Whether you are thinking of having children or already have them, a solid financial plan is an absolutely essential part of managing a family. It is both the only way to guarantee security and the best way to save up so that you and your kids can enjoy things like holidays, activities, and even a good education.

Your financial plan should be made up of three essential components: your day-to-day budget, your savings, and any insurance plans you select. Together, these will cover your expenses, build your assets, and protect you from unexpected financial blows.


Your first step should be to find out how much you are currently spending and where you can cut back. You will need to keep track of your household expenses so that you can set aside the appropriate amount of money for your family’s goals: check out this list of five household budget templates by HuffPo to get you started.

An often-quoted rule of budgeting is the 50/30/20 rule: 50% of your after-tax income should be spent on your “needs” (such as food, housing, and insurance), 30% on your “wants” (such as travel, activities, and leisure) and 20% should go to savings and debt repayment. Of course, this is only a rule of thumb, but it provides a good starting point if you’re new to budgeting.
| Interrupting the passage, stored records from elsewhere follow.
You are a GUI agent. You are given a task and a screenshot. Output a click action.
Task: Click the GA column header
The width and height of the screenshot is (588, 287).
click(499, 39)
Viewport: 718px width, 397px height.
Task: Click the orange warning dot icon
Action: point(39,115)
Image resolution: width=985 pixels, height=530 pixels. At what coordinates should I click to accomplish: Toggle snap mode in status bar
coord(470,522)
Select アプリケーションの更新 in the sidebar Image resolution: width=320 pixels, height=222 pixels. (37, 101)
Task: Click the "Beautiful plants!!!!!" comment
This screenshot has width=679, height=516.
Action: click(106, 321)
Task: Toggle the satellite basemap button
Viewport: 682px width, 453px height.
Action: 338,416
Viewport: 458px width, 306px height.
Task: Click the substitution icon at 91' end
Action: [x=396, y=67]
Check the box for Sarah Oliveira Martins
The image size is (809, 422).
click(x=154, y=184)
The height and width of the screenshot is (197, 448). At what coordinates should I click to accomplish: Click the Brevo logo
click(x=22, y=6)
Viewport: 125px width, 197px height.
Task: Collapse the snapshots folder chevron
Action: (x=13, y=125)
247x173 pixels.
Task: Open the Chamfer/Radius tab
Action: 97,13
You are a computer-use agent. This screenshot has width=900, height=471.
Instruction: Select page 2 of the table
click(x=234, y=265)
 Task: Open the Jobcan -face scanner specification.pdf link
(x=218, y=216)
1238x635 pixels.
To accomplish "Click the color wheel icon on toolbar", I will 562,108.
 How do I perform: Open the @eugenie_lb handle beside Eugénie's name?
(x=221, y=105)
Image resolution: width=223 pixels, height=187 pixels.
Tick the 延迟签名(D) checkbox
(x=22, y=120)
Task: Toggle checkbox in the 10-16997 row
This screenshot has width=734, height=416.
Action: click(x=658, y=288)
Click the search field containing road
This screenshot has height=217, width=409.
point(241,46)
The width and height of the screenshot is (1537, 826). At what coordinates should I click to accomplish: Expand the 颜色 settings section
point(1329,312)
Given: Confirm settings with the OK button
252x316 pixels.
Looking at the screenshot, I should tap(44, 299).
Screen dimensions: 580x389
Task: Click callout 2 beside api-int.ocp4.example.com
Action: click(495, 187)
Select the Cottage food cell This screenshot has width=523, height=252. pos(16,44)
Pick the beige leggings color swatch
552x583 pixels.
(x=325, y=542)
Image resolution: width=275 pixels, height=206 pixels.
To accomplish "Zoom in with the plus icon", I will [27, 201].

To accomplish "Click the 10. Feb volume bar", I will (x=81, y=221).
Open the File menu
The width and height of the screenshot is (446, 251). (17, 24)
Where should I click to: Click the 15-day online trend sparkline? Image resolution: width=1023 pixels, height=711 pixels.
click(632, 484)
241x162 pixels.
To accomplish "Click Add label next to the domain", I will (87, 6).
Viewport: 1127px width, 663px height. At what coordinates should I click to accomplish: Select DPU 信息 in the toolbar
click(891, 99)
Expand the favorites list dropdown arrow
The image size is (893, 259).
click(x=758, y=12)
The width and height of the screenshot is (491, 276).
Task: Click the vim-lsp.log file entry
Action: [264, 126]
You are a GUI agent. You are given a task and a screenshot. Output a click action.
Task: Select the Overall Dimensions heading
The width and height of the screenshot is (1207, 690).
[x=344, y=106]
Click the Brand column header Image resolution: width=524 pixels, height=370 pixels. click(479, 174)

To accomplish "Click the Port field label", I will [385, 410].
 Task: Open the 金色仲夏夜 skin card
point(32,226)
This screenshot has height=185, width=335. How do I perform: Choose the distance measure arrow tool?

The main things that most people need to save for are their retirement, their children’s college education, and an emergency/rainy day fund:

● Conventional wisdom says that you need $1 million for a comfortable 30-year retirement, but this can obviously vary greatly depending on how (and where) you intend to live in your old age.
● Parents contribute an average of $58,464 per year toward their child’s college education, with the average degree lasting four years
● The size of your emergency fund will depend greatly on your insurance policies (see below), but three to six months’ salary is the general guideline. You will need to make sure you aren’t putting too much aside here: this guide by NerdWallet explains why and how to calculate the perfect goal amount for you.

These figures may seem intimidating, but remember that a good savings account will work for you and grow your money. As long as you choose the right accounts and use compound interest in your favor, you will be able to save much more than you might expect.


Life insurance becomes absolutely essential when you have dependents, like a spouse and children. Before purchasing life insurance, you should understand the different types of policies, as well as how the cash values and premiums vary. The good thing is that once you retire, you can actually sell your life insurance policy to free up some cash.

If you are a homeowner, home insurance is usually required as part of your mortgage agreement. It protects you from potential threats like fire, flood, and theft. It is not to be confused with a home warranty which covers the natural breakdown of your appliances, and which could also be worth investing in.

Aside from these two, your insurance needs will vary. You may want to set aside money for things like pet insurance, private health insurance, or even your own end-of-life arrangements. Indeed, it may not be a happy thought, but you can actually save your family a lot of money and discomfort if you prepay for your funeral. This is a good example of insurance versus savings: you can either create a dedicated savings account or buy an insurance policy such as a pre-need plan or final expense insurance policy.

Financial planning can seem intimidating, especially when you add kids to the mix. In reality, it’s a matter of using common sense to make the most out of your resources. The right combination of budget, savings, and insurance will help you protect your family against anything life throws at you, while allowing you to thrive and plan for a happy, comfortable future.